The U.S. economy should avoid a recession next year but only by a narrow margin as the business cycle declines to a growth rate of about 2 percent, a Merrill Lynch & Co. economic forecast said Tuesday.
"We should escape a full-fledged recession, but it may be a close call," said Donald H. Straszheim, Merrill Lynch's chief economist, in the investment firm's annual economic and investment outlook report.Straszheim forecast a 2 percent expansion of the U.S. gross national product - the value of all goods and services - next year amid falling industrial capacity utilization, higher unemployment and weak earnings.
Top stock market performers will be capital goods and energy issues instead of consumer and financial stocks, Straszheim said. Below-average returns mean "1990 may well be a year to sow rather than to reap," he said.
Inflation should be around 4 percent to 5 percent, while the Federal Reserve will bring interest rates down early in the year to stimulate the flagging economy. The dollar will continue its decline.

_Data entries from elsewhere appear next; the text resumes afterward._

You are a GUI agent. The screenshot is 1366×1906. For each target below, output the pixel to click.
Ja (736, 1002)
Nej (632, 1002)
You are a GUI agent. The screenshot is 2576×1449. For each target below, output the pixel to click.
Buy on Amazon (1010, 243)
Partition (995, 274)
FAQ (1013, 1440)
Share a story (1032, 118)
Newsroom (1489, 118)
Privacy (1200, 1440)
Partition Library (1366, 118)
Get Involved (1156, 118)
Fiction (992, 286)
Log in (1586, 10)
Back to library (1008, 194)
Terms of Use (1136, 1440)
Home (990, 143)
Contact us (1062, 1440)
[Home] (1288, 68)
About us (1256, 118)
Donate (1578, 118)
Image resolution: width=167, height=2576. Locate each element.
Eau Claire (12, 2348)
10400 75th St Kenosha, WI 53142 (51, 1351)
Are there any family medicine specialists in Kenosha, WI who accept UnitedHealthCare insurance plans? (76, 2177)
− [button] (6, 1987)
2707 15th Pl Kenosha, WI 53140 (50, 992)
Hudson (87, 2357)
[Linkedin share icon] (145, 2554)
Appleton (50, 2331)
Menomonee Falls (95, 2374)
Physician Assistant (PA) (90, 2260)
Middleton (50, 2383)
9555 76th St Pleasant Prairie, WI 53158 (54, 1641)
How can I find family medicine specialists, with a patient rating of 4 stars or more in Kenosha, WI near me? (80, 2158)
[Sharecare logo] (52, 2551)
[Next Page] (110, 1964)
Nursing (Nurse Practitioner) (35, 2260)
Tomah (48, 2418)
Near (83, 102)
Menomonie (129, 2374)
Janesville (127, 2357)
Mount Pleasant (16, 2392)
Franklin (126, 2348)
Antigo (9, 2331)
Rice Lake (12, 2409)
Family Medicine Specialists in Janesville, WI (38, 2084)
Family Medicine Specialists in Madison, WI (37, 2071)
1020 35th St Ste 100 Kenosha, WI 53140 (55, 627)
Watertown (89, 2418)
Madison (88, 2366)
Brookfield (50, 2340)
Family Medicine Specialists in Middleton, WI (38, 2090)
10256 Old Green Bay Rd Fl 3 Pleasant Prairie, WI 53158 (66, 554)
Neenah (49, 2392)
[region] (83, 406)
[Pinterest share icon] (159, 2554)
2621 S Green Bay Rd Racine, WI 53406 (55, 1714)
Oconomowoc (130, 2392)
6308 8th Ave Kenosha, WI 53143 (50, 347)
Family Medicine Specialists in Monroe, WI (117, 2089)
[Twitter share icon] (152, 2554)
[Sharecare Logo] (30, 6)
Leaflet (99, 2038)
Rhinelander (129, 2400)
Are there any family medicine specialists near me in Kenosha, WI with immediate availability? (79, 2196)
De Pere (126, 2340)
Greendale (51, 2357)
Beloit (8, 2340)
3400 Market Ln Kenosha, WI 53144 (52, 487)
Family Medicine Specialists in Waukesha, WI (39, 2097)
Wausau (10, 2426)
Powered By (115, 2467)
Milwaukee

"The dollar is expected to fall unevenly in response to slower U.S. growth, lower U.S. interest rates compared to overseas, only modest improvement in trade and continued difficulty in reducing the federal deficit," said Straszheim.
Chief investment strategist, Charles I. Clough said markets "are entering a new decade with the lowest rates of money and credit growth in 20 years." The best returns for the 1990s will be in "higher manufacturing productivity rather than in real estate or financial assets," he said.